[Pixel coordinate grounding data]
..........

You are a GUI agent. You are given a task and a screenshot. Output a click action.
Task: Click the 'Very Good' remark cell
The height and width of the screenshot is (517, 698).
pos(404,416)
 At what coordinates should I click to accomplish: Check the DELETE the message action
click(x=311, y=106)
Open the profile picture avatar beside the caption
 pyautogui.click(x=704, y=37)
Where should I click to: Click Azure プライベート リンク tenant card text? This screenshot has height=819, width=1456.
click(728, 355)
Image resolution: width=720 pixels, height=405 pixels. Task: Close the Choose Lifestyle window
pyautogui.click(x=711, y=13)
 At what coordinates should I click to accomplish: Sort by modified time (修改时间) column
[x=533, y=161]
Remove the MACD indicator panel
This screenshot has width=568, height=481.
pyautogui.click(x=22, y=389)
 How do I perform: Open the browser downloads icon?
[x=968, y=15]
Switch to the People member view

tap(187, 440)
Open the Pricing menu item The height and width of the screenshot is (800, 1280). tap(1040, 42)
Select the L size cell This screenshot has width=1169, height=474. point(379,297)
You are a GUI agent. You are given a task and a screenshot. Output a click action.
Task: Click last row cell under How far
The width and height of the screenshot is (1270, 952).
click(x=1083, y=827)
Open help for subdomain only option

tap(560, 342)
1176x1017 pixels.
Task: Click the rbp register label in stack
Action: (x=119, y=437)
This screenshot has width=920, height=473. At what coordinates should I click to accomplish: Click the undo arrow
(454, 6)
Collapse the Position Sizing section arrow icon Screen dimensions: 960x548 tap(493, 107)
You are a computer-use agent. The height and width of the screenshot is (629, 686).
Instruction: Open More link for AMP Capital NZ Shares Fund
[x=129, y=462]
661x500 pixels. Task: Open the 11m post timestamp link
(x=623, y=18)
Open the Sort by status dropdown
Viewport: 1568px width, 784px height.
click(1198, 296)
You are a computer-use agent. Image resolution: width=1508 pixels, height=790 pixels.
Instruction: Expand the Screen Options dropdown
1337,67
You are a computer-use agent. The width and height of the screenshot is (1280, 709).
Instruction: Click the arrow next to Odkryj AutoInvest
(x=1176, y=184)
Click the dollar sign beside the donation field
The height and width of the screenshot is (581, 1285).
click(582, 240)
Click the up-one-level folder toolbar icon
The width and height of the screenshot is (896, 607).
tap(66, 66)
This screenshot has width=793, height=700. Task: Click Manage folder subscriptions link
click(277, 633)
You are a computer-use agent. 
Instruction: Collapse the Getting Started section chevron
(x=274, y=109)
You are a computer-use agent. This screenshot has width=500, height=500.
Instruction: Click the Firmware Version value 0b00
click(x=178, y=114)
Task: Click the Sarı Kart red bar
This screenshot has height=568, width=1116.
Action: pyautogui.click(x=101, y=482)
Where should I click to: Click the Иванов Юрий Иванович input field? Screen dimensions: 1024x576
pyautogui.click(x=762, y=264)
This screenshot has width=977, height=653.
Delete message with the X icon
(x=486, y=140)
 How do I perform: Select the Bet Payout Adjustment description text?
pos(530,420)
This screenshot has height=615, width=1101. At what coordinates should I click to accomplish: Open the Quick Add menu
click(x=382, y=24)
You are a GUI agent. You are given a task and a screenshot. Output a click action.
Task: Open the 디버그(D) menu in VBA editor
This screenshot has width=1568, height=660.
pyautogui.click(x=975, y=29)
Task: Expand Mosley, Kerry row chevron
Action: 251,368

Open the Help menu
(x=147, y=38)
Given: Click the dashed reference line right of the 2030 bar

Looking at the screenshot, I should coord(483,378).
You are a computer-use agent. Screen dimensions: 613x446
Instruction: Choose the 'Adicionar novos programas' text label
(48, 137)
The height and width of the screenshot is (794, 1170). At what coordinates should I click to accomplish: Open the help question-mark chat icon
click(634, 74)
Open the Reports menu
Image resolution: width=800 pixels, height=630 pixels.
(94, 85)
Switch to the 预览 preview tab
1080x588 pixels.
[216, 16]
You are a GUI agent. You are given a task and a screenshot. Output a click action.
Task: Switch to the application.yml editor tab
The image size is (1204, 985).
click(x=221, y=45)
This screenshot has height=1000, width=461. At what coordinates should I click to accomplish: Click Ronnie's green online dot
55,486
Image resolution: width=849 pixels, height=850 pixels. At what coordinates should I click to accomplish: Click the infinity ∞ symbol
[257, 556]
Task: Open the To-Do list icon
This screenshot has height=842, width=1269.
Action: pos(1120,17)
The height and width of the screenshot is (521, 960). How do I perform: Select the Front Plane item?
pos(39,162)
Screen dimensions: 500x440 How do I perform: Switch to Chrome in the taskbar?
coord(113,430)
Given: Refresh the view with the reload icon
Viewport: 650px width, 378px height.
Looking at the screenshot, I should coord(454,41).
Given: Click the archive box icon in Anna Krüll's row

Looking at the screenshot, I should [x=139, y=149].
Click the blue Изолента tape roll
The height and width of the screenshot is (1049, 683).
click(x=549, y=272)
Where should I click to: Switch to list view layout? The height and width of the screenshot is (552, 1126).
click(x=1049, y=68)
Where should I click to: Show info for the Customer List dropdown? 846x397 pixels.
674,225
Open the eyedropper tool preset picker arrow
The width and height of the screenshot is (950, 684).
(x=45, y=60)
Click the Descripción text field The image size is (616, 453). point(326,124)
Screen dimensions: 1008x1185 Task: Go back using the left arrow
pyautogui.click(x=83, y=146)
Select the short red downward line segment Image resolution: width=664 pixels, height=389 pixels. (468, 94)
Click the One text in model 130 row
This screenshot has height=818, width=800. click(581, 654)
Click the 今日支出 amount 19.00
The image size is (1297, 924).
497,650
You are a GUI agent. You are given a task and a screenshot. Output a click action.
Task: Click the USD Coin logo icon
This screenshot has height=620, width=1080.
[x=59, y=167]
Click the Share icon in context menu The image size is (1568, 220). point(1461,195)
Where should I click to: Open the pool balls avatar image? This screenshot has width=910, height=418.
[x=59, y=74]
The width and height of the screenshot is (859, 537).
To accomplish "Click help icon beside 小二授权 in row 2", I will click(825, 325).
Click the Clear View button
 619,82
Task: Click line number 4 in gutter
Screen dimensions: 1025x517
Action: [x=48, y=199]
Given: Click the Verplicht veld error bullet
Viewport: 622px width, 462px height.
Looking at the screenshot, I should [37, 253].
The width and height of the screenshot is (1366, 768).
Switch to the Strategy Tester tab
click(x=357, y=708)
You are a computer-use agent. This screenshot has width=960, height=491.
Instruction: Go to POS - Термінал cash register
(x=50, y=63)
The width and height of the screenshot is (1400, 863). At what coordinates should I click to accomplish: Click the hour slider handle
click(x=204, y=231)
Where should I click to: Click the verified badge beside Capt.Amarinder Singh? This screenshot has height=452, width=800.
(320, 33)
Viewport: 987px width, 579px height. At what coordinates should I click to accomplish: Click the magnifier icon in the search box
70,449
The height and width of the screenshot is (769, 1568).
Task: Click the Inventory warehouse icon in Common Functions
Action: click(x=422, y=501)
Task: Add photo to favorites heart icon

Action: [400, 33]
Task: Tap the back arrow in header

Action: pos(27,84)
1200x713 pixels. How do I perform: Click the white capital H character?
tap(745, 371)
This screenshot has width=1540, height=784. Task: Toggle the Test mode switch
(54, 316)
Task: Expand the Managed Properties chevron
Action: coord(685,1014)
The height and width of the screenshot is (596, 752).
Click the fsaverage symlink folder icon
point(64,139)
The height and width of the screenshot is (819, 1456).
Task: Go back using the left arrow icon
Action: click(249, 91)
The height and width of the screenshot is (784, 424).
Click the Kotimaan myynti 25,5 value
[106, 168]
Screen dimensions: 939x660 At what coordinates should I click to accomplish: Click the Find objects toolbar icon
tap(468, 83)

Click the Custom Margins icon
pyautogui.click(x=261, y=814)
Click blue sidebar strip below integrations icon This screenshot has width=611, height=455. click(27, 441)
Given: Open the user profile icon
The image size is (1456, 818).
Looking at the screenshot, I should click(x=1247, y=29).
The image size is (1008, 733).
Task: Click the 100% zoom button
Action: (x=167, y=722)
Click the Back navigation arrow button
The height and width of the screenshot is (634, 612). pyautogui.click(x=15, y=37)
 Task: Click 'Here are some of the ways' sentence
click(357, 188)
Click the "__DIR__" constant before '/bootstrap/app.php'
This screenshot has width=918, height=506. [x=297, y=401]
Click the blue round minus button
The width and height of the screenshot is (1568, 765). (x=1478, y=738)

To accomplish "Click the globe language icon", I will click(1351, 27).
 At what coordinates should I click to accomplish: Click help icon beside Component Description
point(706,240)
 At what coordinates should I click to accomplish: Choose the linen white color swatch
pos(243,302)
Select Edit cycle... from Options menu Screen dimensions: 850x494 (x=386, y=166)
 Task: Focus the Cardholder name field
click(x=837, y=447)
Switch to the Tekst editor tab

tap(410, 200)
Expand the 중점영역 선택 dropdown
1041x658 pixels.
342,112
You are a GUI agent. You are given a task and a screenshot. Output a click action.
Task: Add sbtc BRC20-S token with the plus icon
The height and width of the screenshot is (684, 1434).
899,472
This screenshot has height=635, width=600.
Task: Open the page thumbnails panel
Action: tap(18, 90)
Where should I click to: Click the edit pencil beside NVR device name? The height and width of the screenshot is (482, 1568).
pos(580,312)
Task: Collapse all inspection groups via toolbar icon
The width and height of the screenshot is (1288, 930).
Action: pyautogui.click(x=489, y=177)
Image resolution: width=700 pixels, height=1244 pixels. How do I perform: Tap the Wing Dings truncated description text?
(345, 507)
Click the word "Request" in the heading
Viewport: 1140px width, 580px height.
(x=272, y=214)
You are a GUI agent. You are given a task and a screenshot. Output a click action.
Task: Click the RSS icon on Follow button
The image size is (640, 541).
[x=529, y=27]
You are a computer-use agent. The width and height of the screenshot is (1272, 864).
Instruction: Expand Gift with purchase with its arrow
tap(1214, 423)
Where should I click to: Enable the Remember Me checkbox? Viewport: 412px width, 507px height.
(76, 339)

..........

### WORK REQUIRED
Where does the string "cell" appear in the records above? Return every line that holds it.

### ANSWER AREA
Task: Click the 'Very Good' remark cell
Select the L size cell This screenshot has width=1169, height=474. point(379,297)
Task: Click last row cell under How far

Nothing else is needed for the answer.